→ EXERCISE AIM:
Having found the line containing "Enable the Refiner" in the data below, reproduce that line and each one after it to the end, exactly, and include nothing else.

→ SUPPLIED MATERIAL:
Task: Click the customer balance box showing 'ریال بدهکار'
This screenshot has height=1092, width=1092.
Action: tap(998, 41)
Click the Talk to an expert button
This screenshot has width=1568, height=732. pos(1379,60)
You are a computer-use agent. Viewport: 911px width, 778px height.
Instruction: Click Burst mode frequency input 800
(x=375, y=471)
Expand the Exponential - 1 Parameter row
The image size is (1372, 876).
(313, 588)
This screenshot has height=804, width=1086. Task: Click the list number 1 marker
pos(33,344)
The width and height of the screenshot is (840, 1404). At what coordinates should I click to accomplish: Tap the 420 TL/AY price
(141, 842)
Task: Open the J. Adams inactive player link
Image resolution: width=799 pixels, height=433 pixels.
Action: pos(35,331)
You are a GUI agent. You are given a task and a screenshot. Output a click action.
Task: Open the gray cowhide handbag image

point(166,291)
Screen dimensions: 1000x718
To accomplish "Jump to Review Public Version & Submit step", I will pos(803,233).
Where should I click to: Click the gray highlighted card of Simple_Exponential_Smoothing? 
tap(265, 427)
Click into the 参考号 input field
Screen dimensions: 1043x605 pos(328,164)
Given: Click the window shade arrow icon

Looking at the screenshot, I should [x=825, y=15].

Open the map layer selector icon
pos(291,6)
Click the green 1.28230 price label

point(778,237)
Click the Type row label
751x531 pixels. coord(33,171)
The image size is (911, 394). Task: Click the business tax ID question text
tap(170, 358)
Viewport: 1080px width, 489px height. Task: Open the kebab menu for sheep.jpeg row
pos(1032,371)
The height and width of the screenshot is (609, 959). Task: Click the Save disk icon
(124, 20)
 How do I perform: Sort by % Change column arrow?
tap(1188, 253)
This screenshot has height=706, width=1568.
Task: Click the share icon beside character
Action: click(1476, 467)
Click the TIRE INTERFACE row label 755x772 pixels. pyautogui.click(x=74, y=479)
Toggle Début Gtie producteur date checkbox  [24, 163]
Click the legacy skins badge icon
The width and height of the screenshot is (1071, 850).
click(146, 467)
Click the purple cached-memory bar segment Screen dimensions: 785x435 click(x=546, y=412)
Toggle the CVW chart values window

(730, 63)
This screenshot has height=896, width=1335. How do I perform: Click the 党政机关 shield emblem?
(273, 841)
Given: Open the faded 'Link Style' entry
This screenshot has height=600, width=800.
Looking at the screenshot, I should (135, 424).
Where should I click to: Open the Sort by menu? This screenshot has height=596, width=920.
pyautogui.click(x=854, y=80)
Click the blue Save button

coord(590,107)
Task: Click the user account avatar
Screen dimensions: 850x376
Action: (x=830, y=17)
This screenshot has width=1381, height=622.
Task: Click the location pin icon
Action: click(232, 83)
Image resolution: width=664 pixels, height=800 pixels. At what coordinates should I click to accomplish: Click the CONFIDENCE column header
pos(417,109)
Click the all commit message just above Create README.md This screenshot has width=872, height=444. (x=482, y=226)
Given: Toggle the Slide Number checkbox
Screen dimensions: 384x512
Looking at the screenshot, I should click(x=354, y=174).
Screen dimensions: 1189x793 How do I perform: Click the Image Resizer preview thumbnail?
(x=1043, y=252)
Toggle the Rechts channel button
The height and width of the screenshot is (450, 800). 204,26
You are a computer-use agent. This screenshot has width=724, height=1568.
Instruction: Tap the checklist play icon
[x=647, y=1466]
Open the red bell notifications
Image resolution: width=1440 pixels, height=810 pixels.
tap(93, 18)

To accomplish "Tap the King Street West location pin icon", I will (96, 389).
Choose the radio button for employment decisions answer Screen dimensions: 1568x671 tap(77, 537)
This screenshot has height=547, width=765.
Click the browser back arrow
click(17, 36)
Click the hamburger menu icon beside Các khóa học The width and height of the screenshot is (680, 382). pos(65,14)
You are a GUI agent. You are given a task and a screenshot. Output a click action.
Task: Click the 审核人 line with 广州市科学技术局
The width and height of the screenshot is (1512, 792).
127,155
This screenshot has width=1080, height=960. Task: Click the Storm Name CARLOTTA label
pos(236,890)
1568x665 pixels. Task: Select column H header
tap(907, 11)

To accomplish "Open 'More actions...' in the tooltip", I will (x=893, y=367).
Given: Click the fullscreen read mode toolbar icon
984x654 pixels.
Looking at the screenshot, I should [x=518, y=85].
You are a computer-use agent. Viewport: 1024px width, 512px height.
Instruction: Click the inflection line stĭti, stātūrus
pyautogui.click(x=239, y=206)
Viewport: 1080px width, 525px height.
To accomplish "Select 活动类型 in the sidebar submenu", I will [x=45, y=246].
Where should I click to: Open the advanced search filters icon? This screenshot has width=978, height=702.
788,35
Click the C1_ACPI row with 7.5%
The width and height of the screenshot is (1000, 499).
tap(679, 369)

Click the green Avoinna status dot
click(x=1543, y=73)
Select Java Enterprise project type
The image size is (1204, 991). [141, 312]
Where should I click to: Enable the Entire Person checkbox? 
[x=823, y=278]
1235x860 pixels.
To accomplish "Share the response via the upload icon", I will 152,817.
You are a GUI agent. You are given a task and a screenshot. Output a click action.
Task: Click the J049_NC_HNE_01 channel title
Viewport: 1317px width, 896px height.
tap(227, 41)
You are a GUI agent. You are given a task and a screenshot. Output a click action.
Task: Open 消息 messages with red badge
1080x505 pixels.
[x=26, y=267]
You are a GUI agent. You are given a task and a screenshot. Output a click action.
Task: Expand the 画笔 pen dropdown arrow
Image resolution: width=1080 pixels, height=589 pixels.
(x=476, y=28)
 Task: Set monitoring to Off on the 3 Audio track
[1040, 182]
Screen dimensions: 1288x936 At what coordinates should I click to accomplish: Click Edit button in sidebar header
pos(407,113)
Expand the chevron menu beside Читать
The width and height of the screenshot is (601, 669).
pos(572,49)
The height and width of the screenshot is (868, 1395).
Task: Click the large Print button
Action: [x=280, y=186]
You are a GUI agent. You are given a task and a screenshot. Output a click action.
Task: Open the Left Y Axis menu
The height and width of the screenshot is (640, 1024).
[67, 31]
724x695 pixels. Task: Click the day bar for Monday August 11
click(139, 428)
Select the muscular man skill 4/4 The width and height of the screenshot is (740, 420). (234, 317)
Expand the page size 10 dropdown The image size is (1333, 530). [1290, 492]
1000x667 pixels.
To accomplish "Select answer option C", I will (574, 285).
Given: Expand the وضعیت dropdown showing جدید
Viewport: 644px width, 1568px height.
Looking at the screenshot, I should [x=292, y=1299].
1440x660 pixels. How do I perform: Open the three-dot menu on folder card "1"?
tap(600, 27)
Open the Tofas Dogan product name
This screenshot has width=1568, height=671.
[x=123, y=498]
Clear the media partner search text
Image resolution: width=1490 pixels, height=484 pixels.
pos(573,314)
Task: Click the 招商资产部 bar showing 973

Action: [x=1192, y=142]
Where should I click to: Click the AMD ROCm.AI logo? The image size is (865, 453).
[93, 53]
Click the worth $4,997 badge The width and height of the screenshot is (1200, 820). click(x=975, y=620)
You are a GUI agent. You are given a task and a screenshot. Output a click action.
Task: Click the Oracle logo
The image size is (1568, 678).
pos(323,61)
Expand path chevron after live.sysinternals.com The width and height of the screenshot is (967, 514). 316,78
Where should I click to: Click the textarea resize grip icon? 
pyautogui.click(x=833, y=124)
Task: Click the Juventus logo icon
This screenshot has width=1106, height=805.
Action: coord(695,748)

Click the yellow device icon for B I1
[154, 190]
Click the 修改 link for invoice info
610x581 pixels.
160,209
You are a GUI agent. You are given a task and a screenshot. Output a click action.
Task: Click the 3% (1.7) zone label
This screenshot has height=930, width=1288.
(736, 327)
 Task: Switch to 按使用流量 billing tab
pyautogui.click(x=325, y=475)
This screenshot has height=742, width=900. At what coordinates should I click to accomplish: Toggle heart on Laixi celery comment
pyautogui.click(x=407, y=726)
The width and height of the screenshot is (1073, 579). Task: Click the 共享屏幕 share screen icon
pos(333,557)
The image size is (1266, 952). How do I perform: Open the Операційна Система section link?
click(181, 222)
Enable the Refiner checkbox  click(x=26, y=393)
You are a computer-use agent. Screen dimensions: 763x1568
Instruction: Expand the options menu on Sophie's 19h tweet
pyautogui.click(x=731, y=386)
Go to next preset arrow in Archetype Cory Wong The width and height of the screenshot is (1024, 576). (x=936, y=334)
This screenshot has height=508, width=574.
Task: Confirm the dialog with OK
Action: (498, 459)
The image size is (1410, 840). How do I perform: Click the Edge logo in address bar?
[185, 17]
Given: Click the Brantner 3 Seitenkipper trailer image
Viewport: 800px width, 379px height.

→ THE COMPLETED TASK:
Enable the Refiner checkbox  click(x=26, y=393)
You are a computer-use agent. Screen dimensions: 763x1568
Instruction: Expand the options menu on Sophie's 19h tweet
pyautogui.click(x=731, y=386)
Go to next preset arrow in Archetype Cory Wong The width and height of the screenshot is (1024, 576). (x=936, y=334)
This screenshot has height=508, width=574.
Task: Confirm the dialog with OK
Action: (498, 459)
The image size is (1410, 840). How do I perform: Click the Edge logo in address bar?
[185, 17]
Given: Click the Brantner 3 Seitenkipper trailer image
Viewport: 800px width, 379px height.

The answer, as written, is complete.